Комната была очень большая и высокая, еще холоднее и безжизненнее, чем гостиная. Белые кружевные шторы спускались прямыми складками, как погребальная одежда. Высокие лампы в углах отражались на особо блестящей поверхности пола и бросали унылый свет на белые стены, на легкие белые стулья с сиденьем из золотистого атласа и на большой закрытый рояль, казавшийся мертвым. На этом рояле странное и жалобное впечатление производила корзина свежих, остро пахнущих гиацинтов, неизвестно зачем принесенная, может быть, кем-то присланная генералу. Цветы робко подымали свои белые и лиловые, крепкие чашечки, а кругом все казалось еще пустыннее и холоднее.
В одном углу, у стола, где было особенно много кресел и диванчиков, обитых тем же золотым атласом, приютились дамы.

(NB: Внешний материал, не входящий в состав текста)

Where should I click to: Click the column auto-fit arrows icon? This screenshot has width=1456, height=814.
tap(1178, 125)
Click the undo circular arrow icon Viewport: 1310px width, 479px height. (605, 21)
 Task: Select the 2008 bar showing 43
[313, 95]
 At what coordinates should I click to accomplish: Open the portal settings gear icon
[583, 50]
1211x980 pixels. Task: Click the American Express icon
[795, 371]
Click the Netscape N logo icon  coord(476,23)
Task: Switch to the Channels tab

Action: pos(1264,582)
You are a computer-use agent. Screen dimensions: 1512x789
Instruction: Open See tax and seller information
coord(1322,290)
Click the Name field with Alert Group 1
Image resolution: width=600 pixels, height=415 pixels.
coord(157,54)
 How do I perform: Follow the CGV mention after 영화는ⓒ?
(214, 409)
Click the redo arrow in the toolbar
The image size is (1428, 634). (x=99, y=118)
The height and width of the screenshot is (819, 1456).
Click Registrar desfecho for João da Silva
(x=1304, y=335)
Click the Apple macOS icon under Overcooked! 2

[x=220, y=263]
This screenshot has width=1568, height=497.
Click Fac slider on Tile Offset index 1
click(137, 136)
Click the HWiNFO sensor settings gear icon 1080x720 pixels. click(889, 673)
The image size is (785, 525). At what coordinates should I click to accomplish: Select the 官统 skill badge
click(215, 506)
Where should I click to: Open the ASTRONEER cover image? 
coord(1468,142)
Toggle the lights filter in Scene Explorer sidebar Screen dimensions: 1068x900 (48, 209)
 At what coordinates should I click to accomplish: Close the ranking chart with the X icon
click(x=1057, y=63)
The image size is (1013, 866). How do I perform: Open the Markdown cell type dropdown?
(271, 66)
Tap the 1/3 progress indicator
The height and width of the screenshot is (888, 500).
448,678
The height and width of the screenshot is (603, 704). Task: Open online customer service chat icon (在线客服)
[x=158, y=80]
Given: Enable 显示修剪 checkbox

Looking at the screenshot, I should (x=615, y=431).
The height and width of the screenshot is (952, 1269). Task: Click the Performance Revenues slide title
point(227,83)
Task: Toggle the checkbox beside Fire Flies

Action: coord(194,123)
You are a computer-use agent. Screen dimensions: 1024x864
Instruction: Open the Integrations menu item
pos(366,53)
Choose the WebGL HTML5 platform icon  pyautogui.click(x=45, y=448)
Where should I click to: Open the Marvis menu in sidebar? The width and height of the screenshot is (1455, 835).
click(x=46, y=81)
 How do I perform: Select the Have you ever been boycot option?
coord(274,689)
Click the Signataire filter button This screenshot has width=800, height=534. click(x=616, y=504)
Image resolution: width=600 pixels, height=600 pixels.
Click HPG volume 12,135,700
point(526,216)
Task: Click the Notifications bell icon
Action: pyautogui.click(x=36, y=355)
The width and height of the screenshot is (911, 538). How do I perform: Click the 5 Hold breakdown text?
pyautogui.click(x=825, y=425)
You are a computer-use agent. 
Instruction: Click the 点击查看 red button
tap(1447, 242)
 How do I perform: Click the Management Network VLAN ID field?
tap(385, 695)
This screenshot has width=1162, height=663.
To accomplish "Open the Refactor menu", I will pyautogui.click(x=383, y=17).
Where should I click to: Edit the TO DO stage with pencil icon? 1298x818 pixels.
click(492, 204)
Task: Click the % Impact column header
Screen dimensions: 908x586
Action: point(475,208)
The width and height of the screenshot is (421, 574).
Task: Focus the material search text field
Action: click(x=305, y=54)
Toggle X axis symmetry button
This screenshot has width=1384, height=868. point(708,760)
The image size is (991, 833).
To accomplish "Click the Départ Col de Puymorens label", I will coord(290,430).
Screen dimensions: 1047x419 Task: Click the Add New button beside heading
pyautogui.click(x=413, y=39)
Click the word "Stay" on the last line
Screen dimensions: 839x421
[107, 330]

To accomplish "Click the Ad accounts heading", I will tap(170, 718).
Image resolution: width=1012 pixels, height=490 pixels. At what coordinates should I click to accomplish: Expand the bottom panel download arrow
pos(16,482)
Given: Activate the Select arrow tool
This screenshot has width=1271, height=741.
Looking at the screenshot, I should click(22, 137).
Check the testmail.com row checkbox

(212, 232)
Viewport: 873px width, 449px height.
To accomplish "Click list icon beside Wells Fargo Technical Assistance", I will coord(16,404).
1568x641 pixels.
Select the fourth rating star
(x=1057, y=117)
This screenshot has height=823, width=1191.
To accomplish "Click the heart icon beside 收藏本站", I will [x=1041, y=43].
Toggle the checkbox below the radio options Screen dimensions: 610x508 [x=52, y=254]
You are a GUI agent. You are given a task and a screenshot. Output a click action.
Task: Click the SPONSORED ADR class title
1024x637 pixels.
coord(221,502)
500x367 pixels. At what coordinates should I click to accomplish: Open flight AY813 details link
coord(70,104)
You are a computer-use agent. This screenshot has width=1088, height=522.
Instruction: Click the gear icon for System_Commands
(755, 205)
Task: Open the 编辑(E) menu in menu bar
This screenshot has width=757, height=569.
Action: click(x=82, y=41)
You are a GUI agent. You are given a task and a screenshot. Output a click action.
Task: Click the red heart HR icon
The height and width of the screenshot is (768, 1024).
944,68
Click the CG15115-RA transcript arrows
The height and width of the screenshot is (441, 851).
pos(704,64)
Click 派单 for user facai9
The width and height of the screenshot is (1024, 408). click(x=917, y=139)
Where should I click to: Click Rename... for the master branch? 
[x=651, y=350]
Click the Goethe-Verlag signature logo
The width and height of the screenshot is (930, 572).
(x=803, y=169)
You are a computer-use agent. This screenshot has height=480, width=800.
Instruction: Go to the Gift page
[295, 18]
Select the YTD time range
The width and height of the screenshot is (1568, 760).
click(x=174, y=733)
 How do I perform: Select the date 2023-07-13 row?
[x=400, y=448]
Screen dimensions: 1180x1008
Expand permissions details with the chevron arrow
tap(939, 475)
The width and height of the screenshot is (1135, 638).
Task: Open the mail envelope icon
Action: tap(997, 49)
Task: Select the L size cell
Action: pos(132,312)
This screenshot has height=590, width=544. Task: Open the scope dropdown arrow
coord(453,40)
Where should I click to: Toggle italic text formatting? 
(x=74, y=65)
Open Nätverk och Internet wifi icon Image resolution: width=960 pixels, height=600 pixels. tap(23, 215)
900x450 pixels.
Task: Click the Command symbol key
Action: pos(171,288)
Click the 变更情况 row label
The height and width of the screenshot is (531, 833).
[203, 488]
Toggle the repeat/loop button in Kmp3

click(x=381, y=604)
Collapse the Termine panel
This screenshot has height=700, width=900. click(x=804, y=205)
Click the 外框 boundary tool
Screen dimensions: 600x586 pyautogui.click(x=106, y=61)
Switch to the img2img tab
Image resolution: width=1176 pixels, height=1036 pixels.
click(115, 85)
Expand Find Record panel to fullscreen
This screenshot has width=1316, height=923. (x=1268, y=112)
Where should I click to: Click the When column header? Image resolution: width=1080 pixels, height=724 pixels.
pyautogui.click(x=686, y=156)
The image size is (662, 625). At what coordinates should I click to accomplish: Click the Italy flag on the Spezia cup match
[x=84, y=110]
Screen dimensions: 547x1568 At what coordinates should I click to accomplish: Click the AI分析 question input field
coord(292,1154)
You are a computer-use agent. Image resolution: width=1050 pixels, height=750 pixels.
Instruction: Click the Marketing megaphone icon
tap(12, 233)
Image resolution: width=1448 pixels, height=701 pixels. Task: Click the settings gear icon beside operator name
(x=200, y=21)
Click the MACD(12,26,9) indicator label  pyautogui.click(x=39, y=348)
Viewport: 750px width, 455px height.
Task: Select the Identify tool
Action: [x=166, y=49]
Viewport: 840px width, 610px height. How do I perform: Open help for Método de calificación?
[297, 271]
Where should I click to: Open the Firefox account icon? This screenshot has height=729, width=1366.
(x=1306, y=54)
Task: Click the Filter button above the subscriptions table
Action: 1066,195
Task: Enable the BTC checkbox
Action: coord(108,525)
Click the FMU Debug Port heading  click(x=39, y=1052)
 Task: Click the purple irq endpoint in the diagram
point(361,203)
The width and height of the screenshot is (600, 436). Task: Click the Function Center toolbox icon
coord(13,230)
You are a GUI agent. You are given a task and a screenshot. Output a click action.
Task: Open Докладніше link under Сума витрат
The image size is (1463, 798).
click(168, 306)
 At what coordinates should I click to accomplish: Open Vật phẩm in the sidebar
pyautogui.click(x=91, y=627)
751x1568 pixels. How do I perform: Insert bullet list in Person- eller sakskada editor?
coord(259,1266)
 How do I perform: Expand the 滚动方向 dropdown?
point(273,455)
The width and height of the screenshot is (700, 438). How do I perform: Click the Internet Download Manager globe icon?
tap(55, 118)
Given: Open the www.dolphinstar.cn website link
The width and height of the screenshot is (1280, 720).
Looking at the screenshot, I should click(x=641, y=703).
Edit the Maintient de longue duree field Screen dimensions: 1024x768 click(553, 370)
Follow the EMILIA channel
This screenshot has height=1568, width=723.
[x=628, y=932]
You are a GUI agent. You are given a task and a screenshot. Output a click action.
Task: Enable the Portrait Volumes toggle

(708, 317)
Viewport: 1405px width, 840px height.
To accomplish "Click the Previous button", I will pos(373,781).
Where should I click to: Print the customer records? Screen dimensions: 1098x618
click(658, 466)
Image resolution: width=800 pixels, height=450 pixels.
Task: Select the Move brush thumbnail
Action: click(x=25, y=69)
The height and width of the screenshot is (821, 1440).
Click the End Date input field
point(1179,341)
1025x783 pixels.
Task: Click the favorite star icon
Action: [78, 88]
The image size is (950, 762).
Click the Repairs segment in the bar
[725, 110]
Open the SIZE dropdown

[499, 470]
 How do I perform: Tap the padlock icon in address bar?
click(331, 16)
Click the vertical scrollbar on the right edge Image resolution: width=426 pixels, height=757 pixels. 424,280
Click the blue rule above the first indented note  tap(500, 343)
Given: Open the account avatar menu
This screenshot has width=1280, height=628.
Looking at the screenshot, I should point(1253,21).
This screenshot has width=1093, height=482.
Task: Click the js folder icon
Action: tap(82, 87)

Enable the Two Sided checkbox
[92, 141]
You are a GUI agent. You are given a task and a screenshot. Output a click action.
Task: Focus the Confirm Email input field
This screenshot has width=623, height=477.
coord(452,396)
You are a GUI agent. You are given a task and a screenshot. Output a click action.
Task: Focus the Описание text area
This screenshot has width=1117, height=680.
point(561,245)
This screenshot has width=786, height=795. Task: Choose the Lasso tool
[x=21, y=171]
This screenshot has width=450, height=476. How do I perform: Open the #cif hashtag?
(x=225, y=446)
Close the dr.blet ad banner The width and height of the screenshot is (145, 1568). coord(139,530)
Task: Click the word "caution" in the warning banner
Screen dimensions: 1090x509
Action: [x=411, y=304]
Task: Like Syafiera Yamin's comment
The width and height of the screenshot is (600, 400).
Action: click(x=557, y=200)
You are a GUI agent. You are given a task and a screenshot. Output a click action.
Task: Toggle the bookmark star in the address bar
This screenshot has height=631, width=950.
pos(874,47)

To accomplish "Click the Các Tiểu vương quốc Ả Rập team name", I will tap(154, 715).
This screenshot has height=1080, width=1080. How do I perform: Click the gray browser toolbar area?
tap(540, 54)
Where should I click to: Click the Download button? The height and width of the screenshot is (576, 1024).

Писательница с круглым лицом устроилась неподалеку от того места, где обыкновенно сидел сам генерал. Рыжеватая и худая барышня держала себя скромно: она была приглашена самим Звягиным и мало кого знала. Впрочем – она тоже оказывалась не чужда литературе. Она много переводила с испанского и немецкого, в редакциях ее любили. Жила она совершенно независимо. Одно время поговаривали, что недалеко ее свадьба со Звягиным, но потом дело как-то замялось. Звали рыжеватую барышню Юлия Никифоровна Бонч.